Using the data below, copy out all lines with the word "computer".

#### Input for this task

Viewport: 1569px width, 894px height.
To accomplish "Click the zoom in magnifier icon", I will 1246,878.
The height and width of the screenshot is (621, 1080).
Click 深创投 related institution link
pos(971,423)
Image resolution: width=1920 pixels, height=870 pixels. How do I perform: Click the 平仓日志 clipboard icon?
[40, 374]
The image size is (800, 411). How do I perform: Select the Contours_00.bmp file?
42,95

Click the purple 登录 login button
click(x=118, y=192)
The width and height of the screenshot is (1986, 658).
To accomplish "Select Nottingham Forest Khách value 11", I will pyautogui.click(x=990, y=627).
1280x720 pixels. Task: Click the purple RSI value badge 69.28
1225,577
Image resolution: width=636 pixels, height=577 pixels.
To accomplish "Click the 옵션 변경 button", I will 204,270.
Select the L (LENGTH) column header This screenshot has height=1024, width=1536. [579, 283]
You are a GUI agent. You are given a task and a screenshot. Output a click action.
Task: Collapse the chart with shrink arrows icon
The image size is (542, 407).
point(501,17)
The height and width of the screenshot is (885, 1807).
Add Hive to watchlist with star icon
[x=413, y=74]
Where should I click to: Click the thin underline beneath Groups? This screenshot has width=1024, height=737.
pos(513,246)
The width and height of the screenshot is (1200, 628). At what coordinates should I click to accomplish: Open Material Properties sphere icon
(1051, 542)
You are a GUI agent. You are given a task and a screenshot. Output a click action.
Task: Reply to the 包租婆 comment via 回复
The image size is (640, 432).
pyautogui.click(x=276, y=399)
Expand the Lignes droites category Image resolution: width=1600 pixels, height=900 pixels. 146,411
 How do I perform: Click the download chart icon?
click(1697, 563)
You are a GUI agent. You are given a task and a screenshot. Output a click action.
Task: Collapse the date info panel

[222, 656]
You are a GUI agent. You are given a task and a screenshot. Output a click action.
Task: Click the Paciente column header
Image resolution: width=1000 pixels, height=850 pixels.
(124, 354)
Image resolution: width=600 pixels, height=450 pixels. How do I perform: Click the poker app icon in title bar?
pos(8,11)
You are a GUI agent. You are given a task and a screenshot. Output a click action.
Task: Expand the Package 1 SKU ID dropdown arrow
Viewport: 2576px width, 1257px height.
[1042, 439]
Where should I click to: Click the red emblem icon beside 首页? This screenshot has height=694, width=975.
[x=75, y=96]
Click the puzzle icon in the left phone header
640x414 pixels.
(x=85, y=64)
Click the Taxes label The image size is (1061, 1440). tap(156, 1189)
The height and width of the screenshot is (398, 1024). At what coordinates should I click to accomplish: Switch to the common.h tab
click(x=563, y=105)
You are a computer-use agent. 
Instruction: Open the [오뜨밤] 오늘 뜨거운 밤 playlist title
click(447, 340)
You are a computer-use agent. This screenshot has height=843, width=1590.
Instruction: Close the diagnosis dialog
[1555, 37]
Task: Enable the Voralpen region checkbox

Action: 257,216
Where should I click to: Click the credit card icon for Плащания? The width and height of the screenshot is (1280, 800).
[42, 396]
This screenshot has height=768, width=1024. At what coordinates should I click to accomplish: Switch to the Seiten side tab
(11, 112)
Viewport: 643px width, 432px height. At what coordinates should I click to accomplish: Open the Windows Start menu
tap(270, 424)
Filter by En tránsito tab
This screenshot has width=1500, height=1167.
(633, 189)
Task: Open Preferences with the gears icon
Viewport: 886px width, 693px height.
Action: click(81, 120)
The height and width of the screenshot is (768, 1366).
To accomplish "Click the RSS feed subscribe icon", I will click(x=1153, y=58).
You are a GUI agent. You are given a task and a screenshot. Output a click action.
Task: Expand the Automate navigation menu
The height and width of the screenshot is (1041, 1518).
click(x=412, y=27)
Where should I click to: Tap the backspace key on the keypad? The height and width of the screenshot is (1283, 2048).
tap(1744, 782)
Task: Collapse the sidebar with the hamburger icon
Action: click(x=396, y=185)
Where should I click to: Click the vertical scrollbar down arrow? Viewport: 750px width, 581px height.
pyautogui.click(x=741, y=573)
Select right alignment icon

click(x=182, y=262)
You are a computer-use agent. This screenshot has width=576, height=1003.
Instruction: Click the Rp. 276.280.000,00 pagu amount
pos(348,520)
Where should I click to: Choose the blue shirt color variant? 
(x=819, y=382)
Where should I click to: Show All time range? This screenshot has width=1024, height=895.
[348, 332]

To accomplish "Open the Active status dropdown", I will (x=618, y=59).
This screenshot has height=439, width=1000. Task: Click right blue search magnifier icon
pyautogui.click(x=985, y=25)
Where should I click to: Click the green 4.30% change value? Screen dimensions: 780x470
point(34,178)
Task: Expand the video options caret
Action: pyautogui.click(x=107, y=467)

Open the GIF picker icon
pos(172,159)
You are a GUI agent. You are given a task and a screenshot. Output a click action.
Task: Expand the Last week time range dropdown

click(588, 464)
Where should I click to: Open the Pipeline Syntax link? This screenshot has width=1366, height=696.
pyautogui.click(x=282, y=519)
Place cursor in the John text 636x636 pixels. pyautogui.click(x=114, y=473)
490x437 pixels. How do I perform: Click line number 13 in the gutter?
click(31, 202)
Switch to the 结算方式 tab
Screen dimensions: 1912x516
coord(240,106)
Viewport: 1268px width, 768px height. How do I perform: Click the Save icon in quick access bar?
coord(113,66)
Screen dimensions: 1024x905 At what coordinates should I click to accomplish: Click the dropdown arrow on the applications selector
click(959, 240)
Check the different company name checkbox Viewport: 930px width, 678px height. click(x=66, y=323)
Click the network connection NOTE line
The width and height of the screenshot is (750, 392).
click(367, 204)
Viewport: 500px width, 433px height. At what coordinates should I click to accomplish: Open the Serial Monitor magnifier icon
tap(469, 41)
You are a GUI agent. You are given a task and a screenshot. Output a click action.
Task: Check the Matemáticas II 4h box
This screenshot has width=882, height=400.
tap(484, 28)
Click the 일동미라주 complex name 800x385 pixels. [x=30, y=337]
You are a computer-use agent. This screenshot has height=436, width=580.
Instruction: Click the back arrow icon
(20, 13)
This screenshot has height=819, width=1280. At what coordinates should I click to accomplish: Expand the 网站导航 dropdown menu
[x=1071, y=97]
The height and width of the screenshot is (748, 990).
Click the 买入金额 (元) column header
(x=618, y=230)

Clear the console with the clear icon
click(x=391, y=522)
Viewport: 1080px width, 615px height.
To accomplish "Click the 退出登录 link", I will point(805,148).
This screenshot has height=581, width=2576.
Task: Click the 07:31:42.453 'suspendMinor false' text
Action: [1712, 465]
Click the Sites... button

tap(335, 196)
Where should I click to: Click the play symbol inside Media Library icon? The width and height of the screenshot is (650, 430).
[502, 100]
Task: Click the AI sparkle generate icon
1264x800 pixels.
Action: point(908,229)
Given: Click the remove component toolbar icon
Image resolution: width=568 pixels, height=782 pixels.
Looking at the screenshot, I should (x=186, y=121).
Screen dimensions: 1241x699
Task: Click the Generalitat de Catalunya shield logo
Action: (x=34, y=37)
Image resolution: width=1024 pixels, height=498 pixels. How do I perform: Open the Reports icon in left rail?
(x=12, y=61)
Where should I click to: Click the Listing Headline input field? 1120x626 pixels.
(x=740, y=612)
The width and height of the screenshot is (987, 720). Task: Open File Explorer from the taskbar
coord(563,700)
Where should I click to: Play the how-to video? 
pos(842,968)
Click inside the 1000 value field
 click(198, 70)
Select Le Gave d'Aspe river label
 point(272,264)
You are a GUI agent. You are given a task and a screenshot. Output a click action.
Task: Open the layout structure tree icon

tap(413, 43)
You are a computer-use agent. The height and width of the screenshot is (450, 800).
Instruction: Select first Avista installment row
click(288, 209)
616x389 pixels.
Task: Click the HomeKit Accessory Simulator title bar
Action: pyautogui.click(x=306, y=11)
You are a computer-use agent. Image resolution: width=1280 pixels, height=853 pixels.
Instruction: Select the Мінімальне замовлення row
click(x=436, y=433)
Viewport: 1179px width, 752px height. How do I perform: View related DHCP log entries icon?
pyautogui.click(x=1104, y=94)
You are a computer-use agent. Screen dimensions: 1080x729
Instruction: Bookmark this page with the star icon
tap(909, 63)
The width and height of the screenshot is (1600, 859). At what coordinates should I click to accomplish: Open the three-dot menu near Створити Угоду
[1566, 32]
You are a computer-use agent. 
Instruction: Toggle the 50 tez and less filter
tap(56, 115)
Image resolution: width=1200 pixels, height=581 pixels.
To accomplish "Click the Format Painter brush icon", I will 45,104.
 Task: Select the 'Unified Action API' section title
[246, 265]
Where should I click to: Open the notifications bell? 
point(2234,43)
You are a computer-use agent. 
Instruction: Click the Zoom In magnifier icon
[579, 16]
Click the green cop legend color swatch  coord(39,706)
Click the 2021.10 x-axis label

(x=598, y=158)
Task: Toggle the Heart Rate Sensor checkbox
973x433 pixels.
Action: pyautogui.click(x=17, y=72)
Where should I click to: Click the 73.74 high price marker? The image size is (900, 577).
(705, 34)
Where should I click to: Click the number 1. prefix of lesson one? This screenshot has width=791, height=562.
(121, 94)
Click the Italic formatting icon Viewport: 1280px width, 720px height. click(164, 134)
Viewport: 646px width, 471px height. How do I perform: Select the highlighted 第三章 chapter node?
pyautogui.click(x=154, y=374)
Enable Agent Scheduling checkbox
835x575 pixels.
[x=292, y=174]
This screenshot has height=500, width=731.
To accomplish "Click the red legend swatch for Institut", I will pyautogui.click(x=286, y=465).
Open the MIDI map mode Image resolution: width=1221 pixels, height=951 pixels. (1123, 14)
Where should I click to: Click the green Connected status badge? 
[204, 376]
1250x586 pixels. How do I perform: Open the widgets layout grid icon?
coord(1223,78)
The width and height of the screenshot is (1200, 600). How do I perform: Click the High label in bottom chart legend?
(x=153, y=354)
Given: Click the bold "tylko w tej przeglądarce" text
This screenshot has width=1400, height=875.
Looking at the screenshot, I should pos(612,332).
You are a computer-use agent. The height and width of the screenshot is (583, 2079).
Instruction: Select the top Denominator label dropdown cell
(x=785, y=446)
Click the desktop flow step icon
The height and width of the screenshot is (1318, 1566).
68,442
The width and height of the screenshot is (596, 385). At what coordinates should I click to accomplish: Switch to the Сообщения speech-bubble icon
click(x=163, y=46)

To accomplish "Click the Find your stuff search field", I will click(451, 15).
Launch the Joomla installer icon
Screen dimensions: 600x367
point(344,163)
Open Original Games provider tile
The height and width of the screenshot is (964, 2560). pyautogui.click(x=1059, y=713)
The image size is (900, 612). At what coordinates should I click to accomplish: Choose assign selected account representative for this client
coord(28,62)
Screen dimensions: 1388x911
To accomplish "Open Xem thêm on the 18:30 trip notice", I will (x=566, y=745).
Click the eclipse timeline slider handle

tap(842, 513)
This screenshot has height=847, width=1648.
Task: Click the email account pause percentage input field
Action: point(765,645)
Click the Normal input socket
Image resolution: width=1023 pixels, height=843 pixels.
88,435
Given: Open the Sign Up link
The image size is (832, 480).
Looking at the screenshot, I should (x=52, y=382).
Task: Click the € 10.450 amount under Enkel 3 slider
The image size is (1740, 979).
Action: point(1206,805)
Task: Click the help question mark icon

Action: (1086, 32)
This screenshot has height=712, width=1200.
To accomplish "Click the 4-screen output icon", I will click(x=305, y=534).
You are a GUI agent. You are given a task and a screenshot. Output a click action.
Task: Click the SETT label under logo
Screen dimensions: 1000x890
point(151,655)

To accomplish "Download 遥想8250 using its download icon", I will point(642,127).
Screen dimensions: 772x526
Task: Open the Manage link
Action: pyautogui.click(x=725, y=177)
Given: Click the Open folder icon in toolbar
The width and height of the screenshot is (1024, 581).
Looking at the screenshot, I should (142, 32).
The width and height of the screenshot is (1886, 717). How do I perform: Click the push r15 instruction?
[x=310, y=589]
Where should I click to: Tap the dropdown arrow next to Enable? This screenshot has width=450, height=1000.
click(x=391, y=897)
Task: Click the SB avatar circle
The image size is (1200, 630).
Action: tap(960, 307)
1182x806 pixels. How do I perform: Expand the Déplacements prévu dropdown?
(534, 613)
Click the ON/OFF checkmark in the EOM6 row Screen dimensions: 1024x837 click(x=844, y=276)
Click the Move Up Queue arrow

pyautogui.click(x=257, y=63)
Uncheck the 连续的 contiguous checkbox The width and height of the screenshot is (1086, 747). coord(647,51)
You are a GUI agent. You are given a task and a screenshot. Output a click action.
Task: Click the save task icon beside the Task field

########

_Exercise result_
You are a computer-use agent. 
You are a computer-use agent. This screenshot has height=843, width=1590.
You are a computer-use agent. This screenshot has width=576, height=1003.
You are a computer-use agent. This screenshot has height=436, width=580.
You are a computer-use agent. The height and width of the screenshot is (450, 800).
You are a computer-use agent. Image resolution: width=1280 pixels, height=853 pixels.
You are a computer-use agent. Screen dimensions: 1080x729
You are a computer-use agent. 
You are a computer-use agent. 
You are a computer-use agent. The height and width of the screenshot is (583, 2079).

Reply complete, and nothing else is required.